§ WHAT THE TASK ASKS
Whenever the word "link" turns up in a line of the data below, copy that line.

§ EXERCISE INPUTS
Segment Open

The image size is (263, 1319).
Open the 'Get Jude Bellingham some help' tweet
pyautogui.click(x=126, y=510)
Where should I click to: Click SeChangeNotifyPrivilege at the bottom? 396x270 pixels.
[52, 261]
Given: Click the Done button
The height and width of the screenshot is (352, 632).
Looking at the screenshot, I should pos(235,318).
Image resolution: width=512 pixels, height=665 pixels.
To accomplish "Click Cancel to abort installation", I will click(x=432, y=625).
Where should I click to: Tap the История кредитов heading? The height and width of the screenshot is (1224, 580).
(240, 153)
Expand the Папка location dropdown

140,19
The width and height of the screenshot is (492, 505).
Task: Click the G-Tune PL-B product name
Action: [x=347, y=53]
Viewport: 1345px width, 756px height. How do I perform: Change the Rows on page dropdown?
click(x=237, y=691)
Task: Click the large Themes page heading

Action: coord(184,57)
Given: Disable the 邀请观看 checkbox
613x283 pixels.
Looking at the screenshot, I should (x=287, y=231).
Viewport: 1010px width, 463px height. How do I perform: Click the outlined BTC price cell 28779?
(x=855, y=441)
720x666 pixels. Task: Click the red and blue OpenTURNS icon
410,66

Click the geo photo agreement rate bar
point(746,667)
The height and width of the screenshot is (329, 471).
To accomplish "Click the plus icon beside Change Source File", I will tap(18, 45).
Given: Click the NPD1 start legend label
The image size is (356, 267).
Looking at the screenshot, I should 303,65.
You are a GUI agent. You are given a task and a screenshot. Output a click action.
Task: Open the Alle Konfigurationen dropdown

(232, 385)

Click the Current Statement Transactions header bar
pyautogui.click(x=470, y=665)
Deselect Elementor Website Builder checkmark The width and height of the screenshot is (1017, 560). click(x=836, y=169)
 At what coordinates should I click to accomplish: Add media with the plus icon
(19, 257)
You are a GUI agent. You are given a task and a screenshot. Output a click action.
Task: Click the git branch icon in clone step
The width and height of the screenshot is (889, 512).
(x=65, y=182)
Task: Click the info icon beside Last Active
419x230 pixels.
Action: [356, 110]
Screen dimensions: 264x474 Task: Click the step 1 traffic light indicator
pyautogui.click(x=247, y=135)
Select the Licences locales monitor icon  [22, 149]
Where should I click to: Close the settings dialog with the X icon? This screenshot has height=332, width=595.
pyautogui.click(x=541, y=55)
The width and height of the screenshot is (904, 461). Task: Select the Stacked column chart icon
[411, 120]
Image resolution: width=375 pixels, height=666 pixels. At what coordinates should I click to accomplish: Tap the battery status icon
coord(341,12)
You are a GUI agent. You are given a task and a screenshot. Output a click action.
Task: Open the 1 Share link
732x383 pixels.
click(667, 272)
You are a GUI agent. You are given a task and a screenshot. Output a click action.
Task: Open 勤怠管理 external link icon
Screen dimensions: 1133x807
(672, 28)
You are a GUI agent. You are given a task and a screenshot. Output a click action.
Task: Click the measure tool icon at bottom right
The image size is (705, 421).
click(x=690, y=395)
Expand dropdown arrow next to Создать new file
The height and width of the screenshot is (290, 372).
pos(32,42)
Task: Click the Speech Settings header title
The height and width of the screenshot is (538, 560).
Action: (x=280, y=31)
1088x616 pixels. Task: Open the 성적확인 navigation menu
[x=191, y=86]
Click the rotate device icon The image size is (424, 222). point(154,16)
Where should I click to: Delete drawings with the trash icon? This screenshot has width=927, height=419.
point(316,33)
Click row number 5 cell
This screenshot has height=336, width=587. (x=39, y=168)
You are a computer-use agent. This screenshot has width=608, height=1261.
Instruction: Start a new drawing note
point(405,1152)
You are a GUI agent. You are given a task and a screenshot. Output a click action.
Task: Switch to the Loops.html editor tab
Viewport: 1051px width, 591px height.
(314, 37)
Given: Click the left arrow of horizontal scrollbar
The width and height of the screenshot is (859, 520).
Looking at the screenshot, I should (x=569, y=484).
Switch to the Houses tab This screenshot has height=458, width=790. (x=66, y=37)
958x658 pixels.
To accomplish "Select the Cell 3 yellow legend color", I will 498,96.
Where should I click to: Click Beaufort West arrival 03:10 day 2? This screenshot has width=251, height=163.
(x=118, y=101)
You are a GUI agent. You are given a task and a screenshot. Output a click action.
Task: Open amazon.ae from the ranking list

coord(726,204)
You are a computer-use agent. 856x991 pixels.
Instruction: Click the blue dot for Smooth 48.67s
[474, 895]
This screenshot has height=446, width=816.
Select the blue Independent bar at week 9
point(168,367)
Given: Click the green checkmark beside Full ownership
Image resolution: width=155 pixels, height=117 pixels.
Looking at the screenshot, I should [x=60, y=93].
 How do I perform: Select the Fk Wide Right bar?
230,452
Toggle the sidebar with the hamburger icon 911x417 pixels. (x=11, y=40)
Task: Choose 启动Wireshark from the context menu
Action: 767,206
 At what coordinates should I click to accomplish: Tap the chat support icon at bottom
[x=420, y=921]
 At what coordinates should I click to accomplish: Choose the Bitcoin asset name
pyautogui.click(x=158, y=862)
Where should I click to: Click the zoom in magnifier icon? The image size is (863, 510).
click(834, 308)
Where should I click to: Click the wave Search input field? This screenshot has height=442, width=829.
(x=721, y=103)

Segment Closed

§ RESPONSE TO THIS EXERCISE
Task: Open the 1 Share link
Task: Open 勤怠管理 external link icon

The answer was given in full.